Accepted for/Published in: Journal of Medical Internet Research
Date Submitted: Jun 12, 2024
Date Accepted: Jan 31, 2025
Warning: This is an author submission that is not peer-reviewed or edited. Preprints - unless they show as "accepted" - should not be relied on to guide clinical practice or health-related behavior and should not be reported in news media as established information.
Adapting to Decentralised Clinical Trials: Analysis of Trial Clinician's Experiences and Impacts on the Patient-Centred Experience
ABSTRACT
Background:
Industry, academic experts, and governing bodies emphasise the importance of prioritising the patient-centred experience in clinical trials to enhance retention, adherence, and trial participation. Concurrently, there has been a notable rise in the adoption of technology-mediated decentralised trial methodologies for conducting clinical trials.
Objective:
Our study aims to understand clinicians' perceptions of this transition and its impact on delivering a patient-centred experience.
Methods:
Fifteen clinicians with experience in facilitating decentralised trials (DCT) were interviewed and transcripts were analysed through reflexive thematic analysis [1].
Results:
Our findings reveal one superordinate theme: the quality and frequency of interactions with patients and clinicians are limited, and six main themes (1) increased clinician demands, (2) the difficulties created for patients, (3) challenges knowing the patient and understanding their experiences, (4) impacts on forming and maintaining clinician-patient relationships, (5) difficulty in delivering desired support and care, and (6) effects on trial conduct. While DCTs offer advantages in improving accessibility, they introduce new complexities that can negatively impact patient engagement, retention, and the clinician-patient relationship. Implications for clinicians include taking on increased technical support roles, adapting to evolving working conditions, and reimagining their responsibilities, necessitating enhanced training programs. Implications for technology design include shifting the focus from solely data collection to creating patient-centred experiences and conditions, employing user-centred design principles and fostering collaboration among stakeholders.
Conclusions:
One of the primary goals of clinical trials is to collect patient data while navigating several complex challenges, such as regulatory compliance, patient burden, study objectives, safety, scalability, protocols, and ethical considerations. Despite the many benefits of a remote approach, such as improved accessibility and data collection, DCTs have changed the dynamics for patients and clinicians. Approaches that work in traditional face-to-face trials may be less effective in the context of DCTs. As workplaces evolve with increasing technological mediation, clinicians face challenges that inevitably impact their working dynamics and potentially impact overall performance. Clinicians are crucial in navigating DCTs, acting as essential intermediaries between patients, support systems, and trial protocols. To adapt effectively to DCTs and the evolving trial dynamics, clinicians need adequate support and resources. The emphasis on patient technologies in DCT that focus on data collection, understandably vital for clinical trials, and the remote, reduced frequency and types of clinician-patient interactions to minimise patient burden, introduce new expectations and repercussions that impact the overall patient trial experience.

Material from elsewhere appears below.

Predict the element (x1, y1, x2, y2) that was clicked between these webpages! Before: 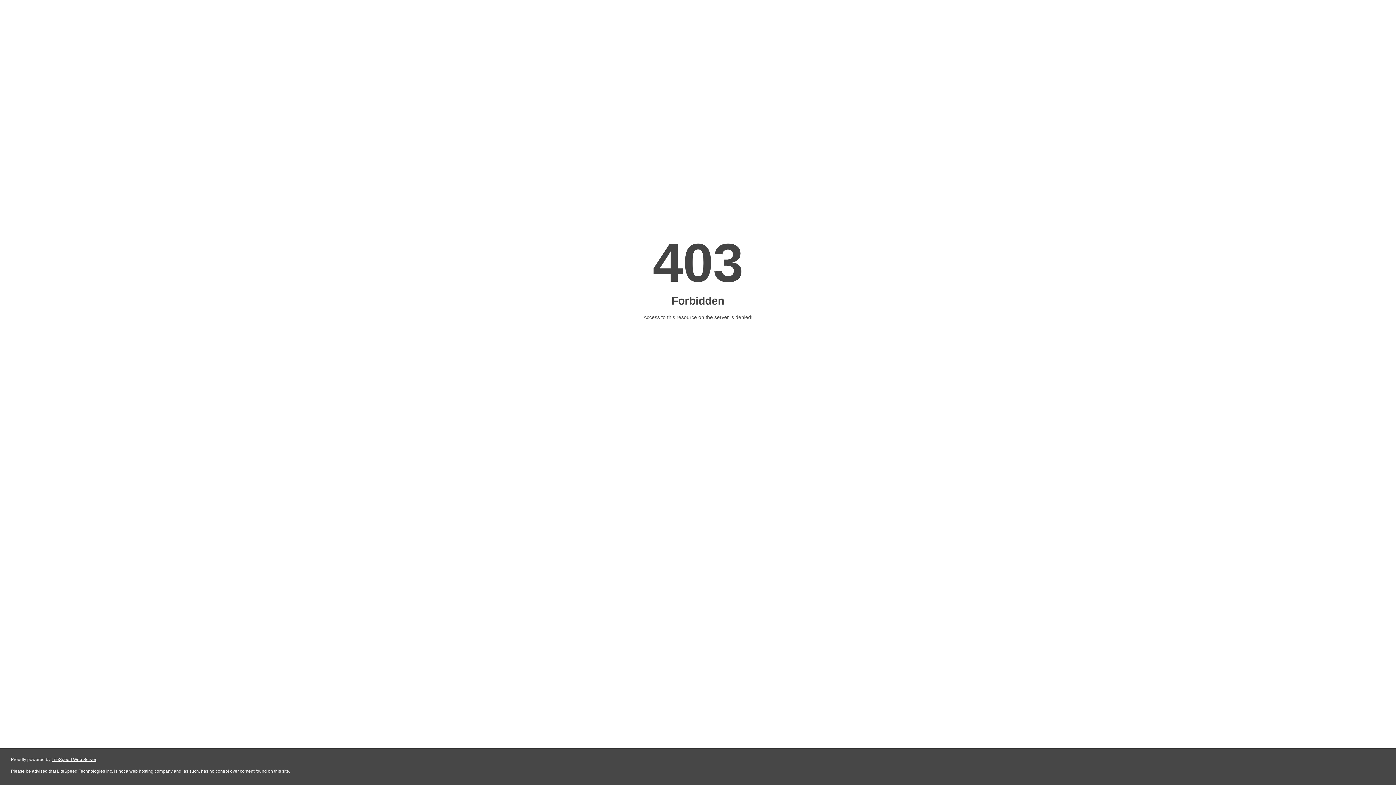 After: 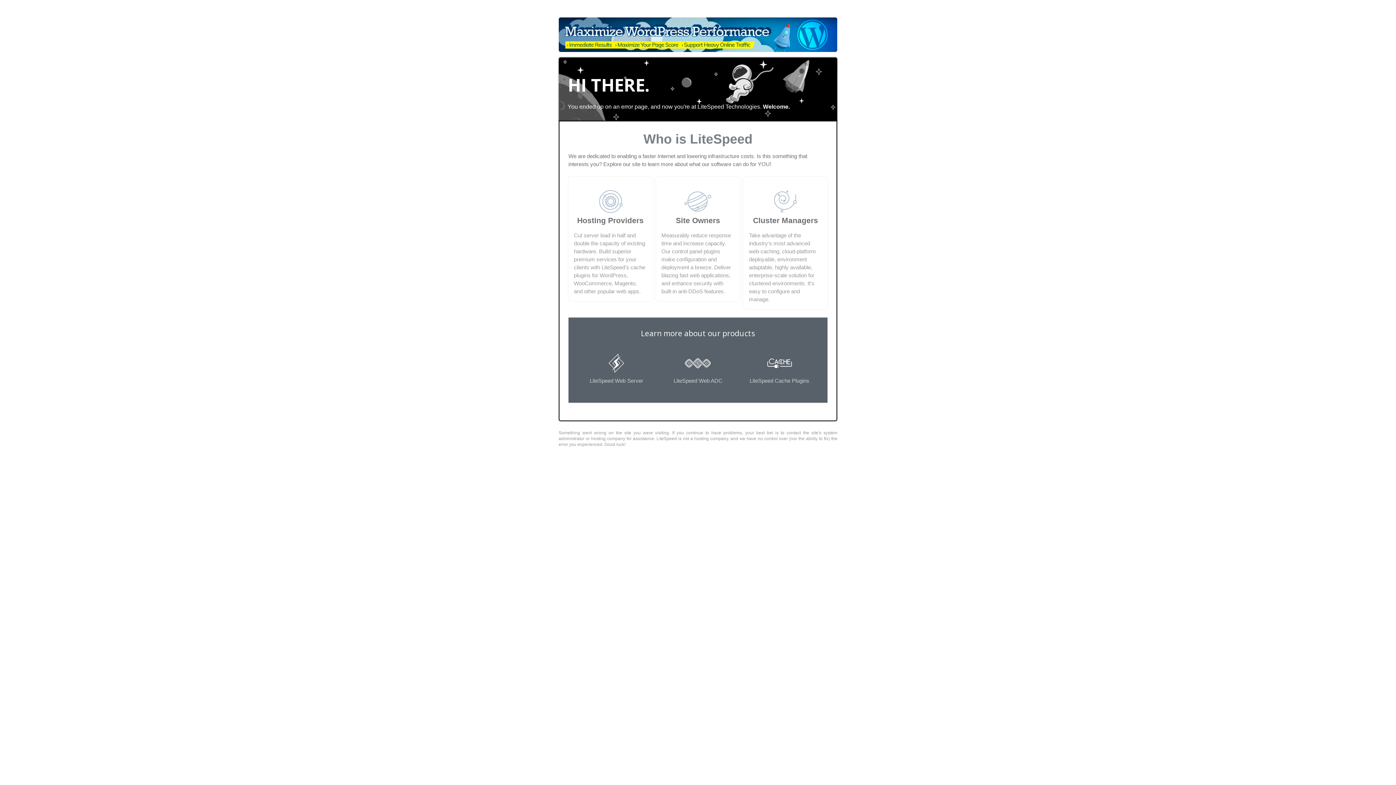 Action: bbox: (51, 757, 96, 762) label: LiteSpeed Web ServerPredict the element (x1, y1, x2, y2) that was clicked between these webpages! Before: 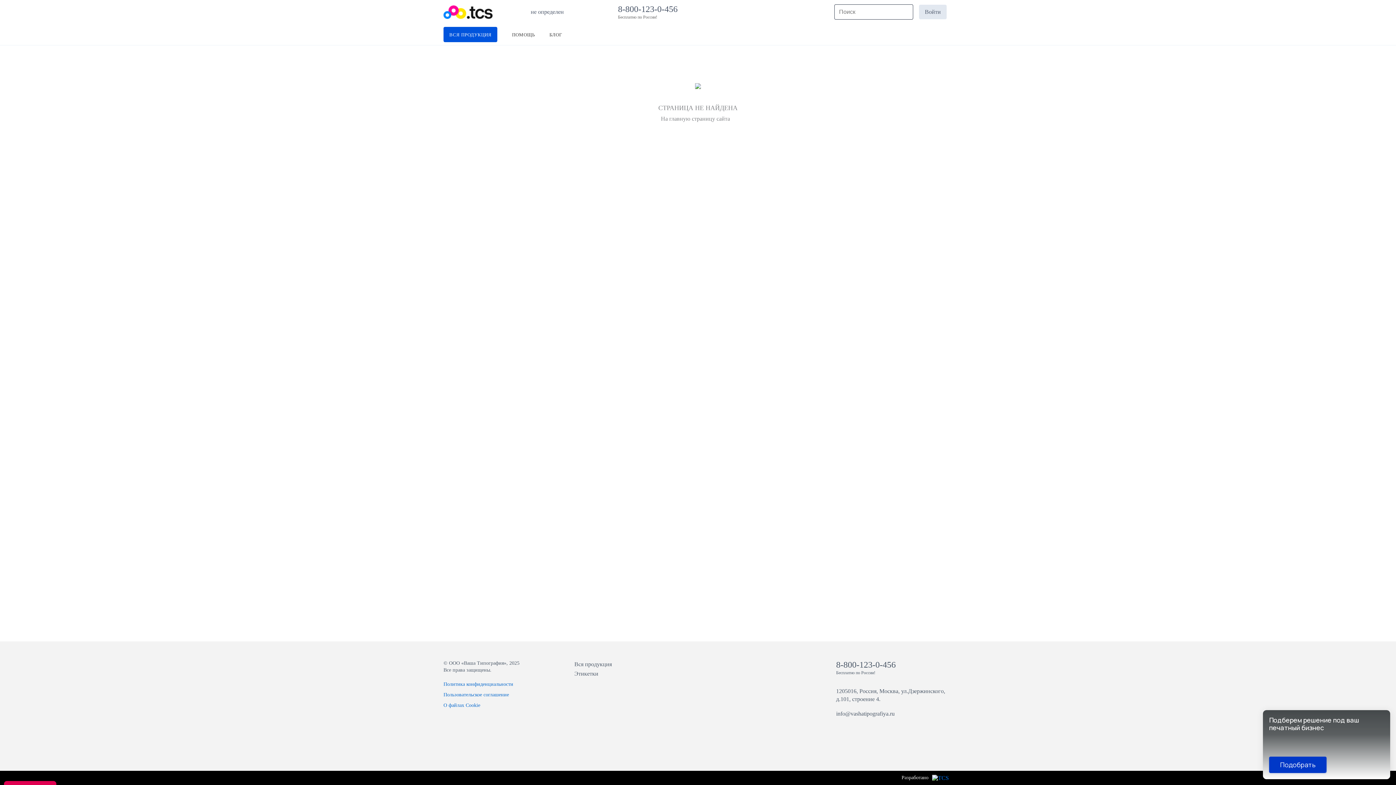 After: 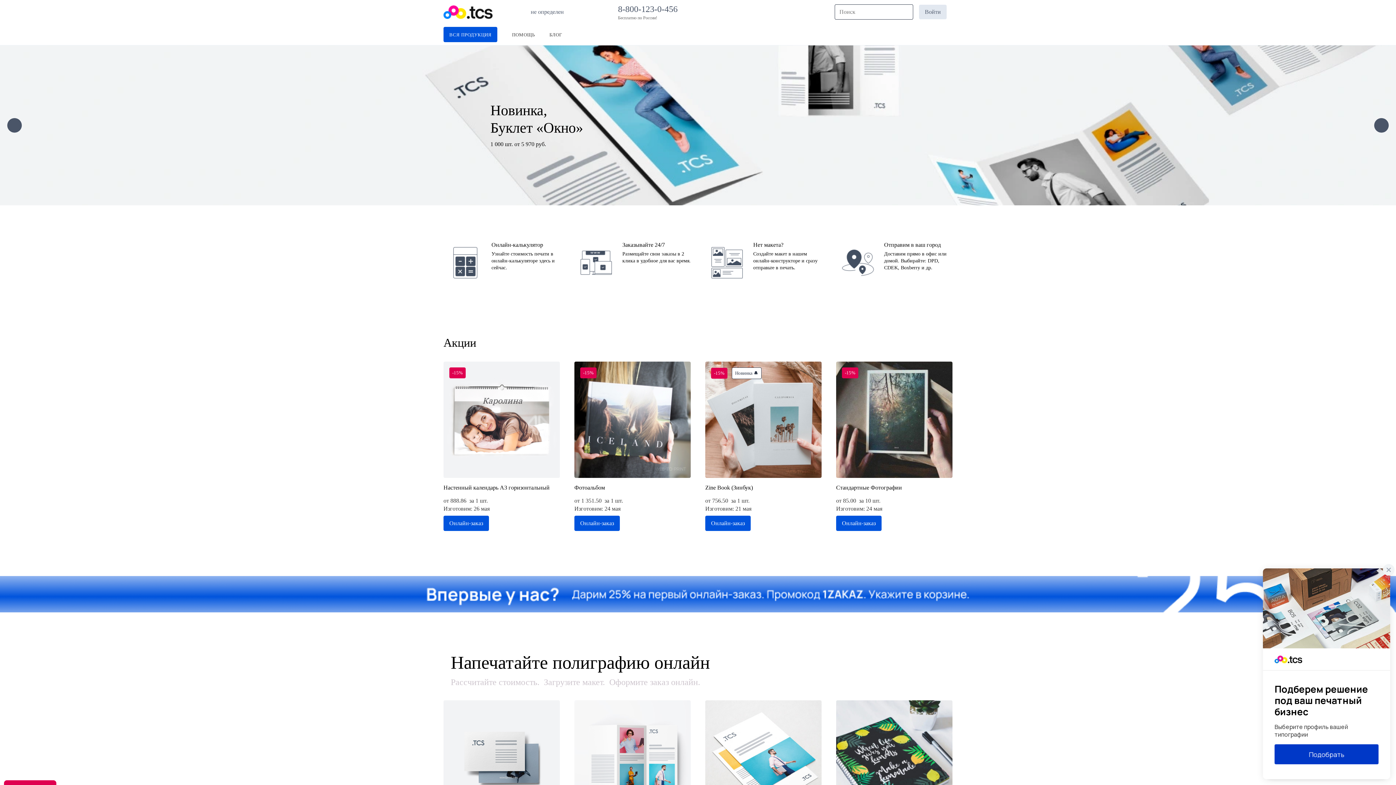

Relying on clinicians to support the patient experience without adequately understanding each patient's unique experiences undermines their abilities to fulfil this role. Despite DCTs being presented as a patient-centred approach to trials, our research suggests that significant progress is still needed to realise this vision fully. While DCTs and the technology solutions employed show promise, they often fall short of adequately supporting important components of a patient-centred trial experience, potentially even detracting from it. A patient-centred experience requires a perspective that extends beyond convenience and reduced travel; it involves a complex interplay of personal, emotional, health, environmental, cultural, design, and contextual factors. Refocusing DCTs and how technology enhances these trials is necessary to support patients' diverse needs, recognising them as individuals with unique, personalised requirements backed with clear evidence of benefits. Prioritising conditions and technology that enhance the patient experience in DCTs while maintaining rigorous data collection standards can create a more balanced and effective approach to DCT, ultimately benefiting both patients and clinicians.